**The task**
When you reach the line in the data below that contains "The image size is (1920, 937).", please start repeating lines exactly, and stop after the line that contains "Task: Click the green 正在检测程序更新... heading", repeating nothing else.

**Stored data entries**
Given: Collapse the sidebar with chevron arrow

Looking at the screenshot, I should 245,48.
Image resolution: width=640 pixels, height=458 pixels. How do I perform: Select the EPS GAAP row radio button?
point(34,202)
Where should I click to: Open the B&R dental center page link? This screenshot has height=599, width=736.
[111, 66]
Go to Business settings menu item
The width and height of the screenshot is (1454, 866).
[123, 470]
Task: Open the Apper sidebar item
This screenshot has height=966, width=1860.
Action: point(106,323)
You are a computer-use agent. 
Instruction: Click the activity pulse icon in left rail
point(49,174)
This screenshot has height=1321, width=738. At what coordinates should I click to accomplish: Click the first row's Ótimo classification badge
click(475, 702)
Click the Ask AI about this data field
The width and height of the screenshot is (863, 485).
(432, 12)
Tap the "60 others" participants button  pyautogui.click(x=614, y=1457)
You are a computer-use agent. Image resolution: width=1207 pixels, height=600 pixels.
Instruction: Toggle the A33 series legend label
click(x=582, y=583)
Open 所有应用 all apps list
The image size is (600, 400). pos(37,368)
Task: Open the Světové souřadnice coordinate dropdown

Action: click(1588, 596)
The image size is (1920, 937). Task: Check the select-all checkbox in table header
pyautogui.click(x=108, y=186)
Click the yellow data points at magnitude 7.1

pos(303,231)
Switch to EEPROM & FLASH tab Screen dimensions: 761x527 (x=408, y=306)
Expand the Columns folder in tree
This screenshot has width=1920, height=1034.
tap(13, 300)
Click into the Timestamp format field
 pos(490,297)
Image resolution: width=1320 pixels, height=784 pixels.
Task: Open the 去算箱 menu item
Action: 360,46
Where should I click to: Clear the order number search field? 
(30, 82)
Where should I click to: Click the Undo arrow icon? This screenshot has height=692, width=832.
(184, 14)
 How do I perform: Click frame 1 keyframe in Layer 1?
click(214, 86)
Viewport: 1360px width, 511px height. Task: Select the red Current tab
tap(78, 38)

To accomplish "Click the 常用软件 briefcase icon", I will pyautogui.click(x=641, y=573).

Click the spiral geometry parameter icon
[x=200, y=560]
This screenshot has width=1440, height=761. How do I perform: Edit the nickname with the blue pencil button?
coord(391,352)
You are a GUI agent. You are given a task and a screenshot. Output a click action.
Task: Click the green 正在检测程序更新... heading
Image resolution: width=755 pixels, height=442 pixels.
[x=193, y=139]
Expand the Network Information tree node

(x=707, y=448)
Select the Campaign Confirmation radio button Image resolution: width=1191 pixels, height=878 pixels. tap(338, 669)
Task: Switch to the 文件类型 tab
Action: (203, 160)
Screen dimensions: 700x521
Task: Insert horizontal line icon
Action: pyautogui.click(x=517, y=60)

**Solved exercise**
The image size is (1920, 937). Task: Check the select-all checkbox in table header
pyautogui.click(x=108, y=186)
Click the yellow data points at magnitude 7.1

pos(303,231)
Switch to EEPROM & FLASH tab Screen dimensions: 761x527 (x=408, y=306)
Expand the Columns folder in tree
This screenshot has width=1920, height=1034.
tap(13, 300)
Click into the Timestamp format field
 pos(490,297)
Image resolution: width=1320 pixels, height=784 pixels.
Task: Open the 去算箱 menu item
Action: 360,46
Where should I click to: Clear the order number search field? 
(30, 82)
Where should I click to: Click the Undo arrow icon? This screenshot has height=692, width=832.
(184, 14)
 How do I perform: Click frame 1 keyframe in Layer 1?
click(214, 86)
Viewport: 1360px width, 511px height. Task: Select the red Current tab
tap(78, 38)

To accomplish "Click the 常用软件 briefcase icon", I will pyautogui.click(x=641, y=573).

Click the spiral geometry parameter icon
[x=200, y=560]
This screenshot has width=1440, height=761. How do I perform: Edit the nickname with the blue pencil button?
coord(391,352)
You are a GUI agent. You are given a task and a screenshot. Output a click action.
Task: Click the green 正在检测程序更新... heading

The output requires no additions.